We have a constant stream of books landing on the features desk each week, but increasing numbers of local authors are turning to the virtual world of self-publishing, getting their work out online.

Retired teacher John Waddington-Feather, from Bradford, has written a range of books, from children’s stories to detective novels featuring his sleuth priest, the Reverend Detective Inspector Blake Hartley.

The six Hartley novels – also featuring sidekick Detective Sergeant Ibrahim Khan, a second-generation Bradford Asian returning from a stint in London – are set in ‘Keighworth’ police station, and since being published on Kindle last June, John says they’ve had “astonishing success”.

The vice-chairman of the JB Priestley Society and a life member of both the Yorkshire Dialect Society and the Bronte Society, John founded the small-press imprint Feather Books, and over the years his books have attracted a growing readership in many countries, including Germany, Russia and Ukraine.

Last summer, his crime novels and one of his romantic historical novels were published as e-books on Kindle.

“I’ve been very ill over the past two years and have been in and out of hospital for major operations as well as three nights week on dialysis. I’m also approaching 80, so last June I said to my eldest daughter, who’s a doctor and monitors me, that I was stopping self-publishing in paperback, as it was all getting too much.

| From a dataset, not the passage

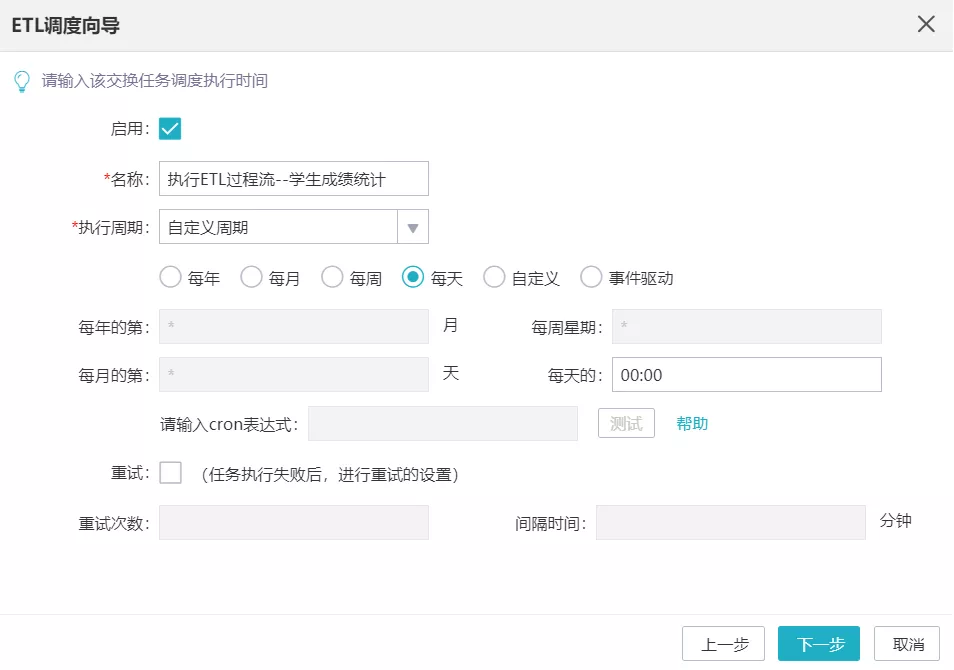Click the 取消 button

tap(907, 644)
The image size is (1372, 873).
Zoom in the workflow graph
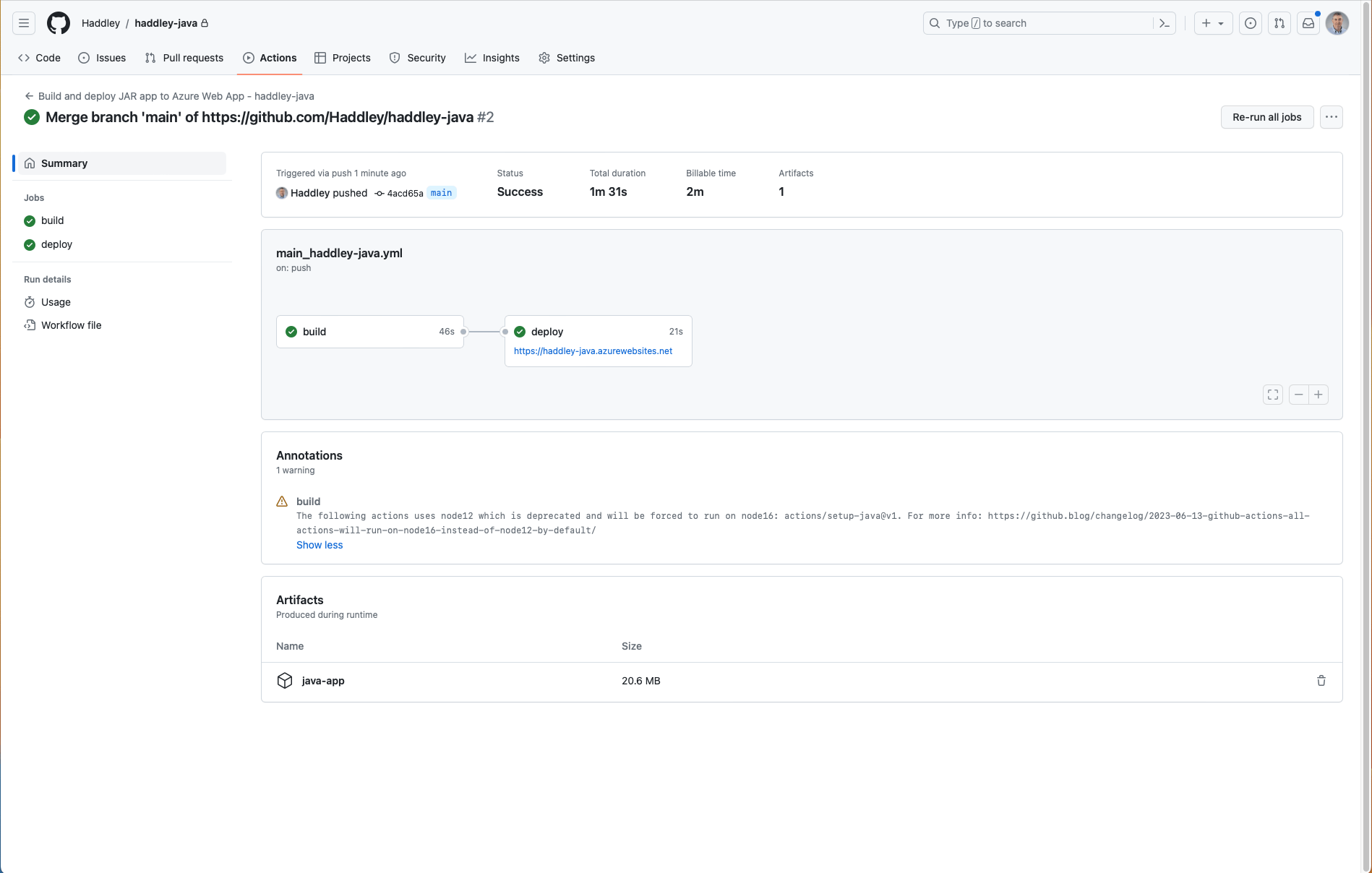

“She suggested I keep on writing but put my work on Kindle.

“She placed four of my detective novels on Kindle and they sold 20 copies. We thought we were doing well, as they wouldn’t have sold 20 copies in a month as paperbacks. In December they sold 720 copies. Since then sales have exploded as the Americans have taken the Yorkshire detectives to their hearts.”

John plans to put more books on Kindle, including his Quill Hedgehog children’s novels, with an environmental slant. Quill’s Adventures In The Great Beyond was written in the 1960s as a protest against pollution and urbanisation of the countryside.

His romantic novels include the Chance-Child trilogy, a saga set among the Pennine Hills of Keighworth sprawling several generations.

Another Bradford writer, AC Michael, has written a novel, Clem’s War, set in the city’s Ukrainian community in the 1960s.

“There is still a thriving Ukrainian community here, many of whom would recognise the settings and relate to the themes,” he says. “The events in Soviet and post-independence Ukraine are also discussed.

The book follows various characters in the Ukrainian community as it prepares to celebrate the Easter holiday. They include a woman called Sofia, “the hard-working and unnoticed daughter of Ukrainian immigrants in Bradford”, who works hard and tries to please everyone, especially her strict father.

During this fateful Easter, she becomes witness to the power of the Soviet secret police in silencing Ukrainian nationalists “and those who want the world to hear about what really happened in Ukraine in 1933”.

Clem’s War is written in a no-nonsense style, blending humorous accounts of life and events in 1960s Bradford, when the new ‘Ukrainish’ community was becoming established, with events of recent Ukrainian history.